Update the files which contain no license information with the 'GPL-2.0'
SPDX license identifier. The SPDX identifier is a legally binding
shorthand, which can be used instead of the full boiler plate text.
This patch is based on work done by Thomas Gleixner and Kate Stewart and
Philippe Ombredanne.
How this work was done:
Patches were generated and checked against linux-4.14-rc6 for a subset of
the use cases:
- file had no licensing information it it.
- file was a */uapi/* one with no licensing information in it,
- file was a */uapi/* one with existing licensing information,
Further patches will be generated in subsequent months to fix up cases
where non-standard license headers were used, and references to license
had to be inferred by heuristics based on keywords.
The analysis to determine which SPDX License Identifier to be applied to
a file was done in a spreadsheet of side by side results from of the
output of two independent scanners (ScanCode & Windriver) producing SPDX
tag:value files created by Philippe Ombredanne. Philippe prepared the
base worksheet, and did an initial spot review of a few 1000 files.
The 4.13 kernel was the starting point of the analysis with 60,537 files
assessed. Kate Stewart did a file by file comparison of the scanner
results in the spreadsheet to determine which SPDX license identifier(s)
to be applied to the file. She confirmed any determination that was not
immediately clear with lawyers working with the Linux Foundation.
Criteria used to select files for SPDX license identifier tagging was:
- Files considered eligible had to be source code files.
- Make and config files were included as candidates if they contained >5
lines of source
- File already had some variant of a license header in it (even if <5
lines).
All documentation files were explicitly excluded.
The following heuristics were used to determine which SPDX license
identifiers to apply.
- when both scanners couldn't find any license traces, file was
considered to have no license information in it, and the top level
COPYING file license applied.
For non */uapi/* files that summary was:
SPDX license identifier # files
---------------------------------------------------|-------
GPL-2.0 11139
and resulted in the first patch in this series.
If that file was a */uapi/* path one, it was "GPL-2.0 WITH
Linux-syscall-note" otherwise it was "GPL-2.0". Results of that was:
SPDX license identifier # files
---------------------------------------------------|-------
GPL-2.0 WITH Linux-syscall-note 930
and resulted in the second patch in this series.
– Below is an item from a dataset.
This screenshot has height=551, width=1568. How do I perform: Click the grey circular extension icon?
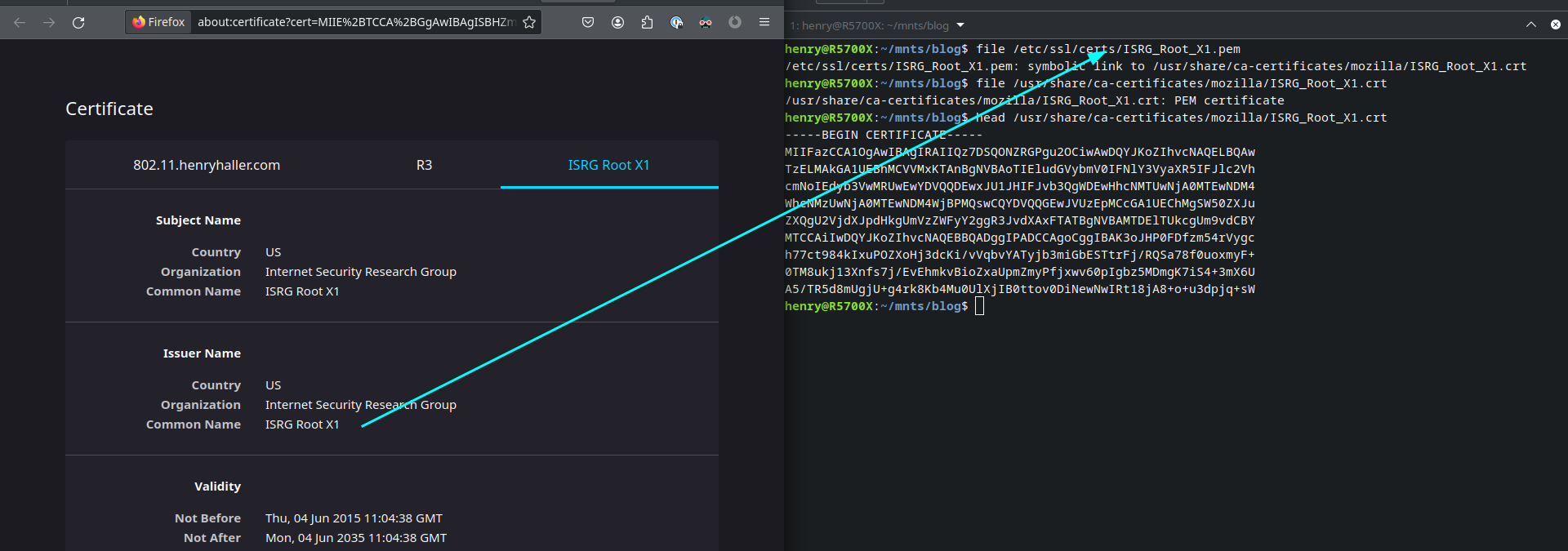pos(735,23)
- if a file had some form of licensing information in it, and was one
of the */uapi/* ones, it was denoted with the Linux-syscall-note if
any GPL family license was found in the file or had no licensing in
it (per prior point). Results summary:
SPDX license identifier # files
---------------------------------------------------|------
GPL-2.0 WITH Linux-syscall-note 270
GPL-2.0+ WITH Linux-syscall-note 169
((GPL-2.0 WITH Linux-syscall-note) OR BSD-2-Clause) 21
((GPL-2.0 WITH Linux-syscall-note) OR BSD-3-Clause) 17
LGPL-2.1+ WITH Linux-syscall-note 15
GPL-1.0+ WITH Linux-syscall-note 14
((GPL-2.0+ WITH Linux-syscall-note) OR BSD-3-Clause) 5
LGPL-2.0+ WITH Linux-syscall-note 4
LGPL-2.1 WITH Linux-syscall-note 3
((GPL-2.0 WITH Linux-syscall-note) OR MIT) 3
((GPL-2.0 WITH Linux-syscall-note) AND MIT) 1
and that resulted in the third patch in this series.
- when the two scanners agreed on the detected license(s), that became
the concluded license(s).
- when there was disagreement between the two scanners (one detected a
license but the other didn't, or they both detected different
licenses) a manual inspection of the file occurred.
- In most cases a manual inspection of the information in the file
resulted in a clear resolution of the license that should apply (and
which scanner probably needed to revisit its heuristics).
- When it was not immediately clear, the license identifier was
confirmed with lawyers working with the Linux Foundation.
- If there was any question as to the appropriate license identifier,
the file was flagged for further research and to be revisited later
in time.
In total, over 70 hours of logged manual review was done on the
spreadsheet to determine the SPDX license identifiers to apply to the
source files by Kate, Philippe, Thomas and, in some cases, confirmation
by lawyers working with the Linux Foundation.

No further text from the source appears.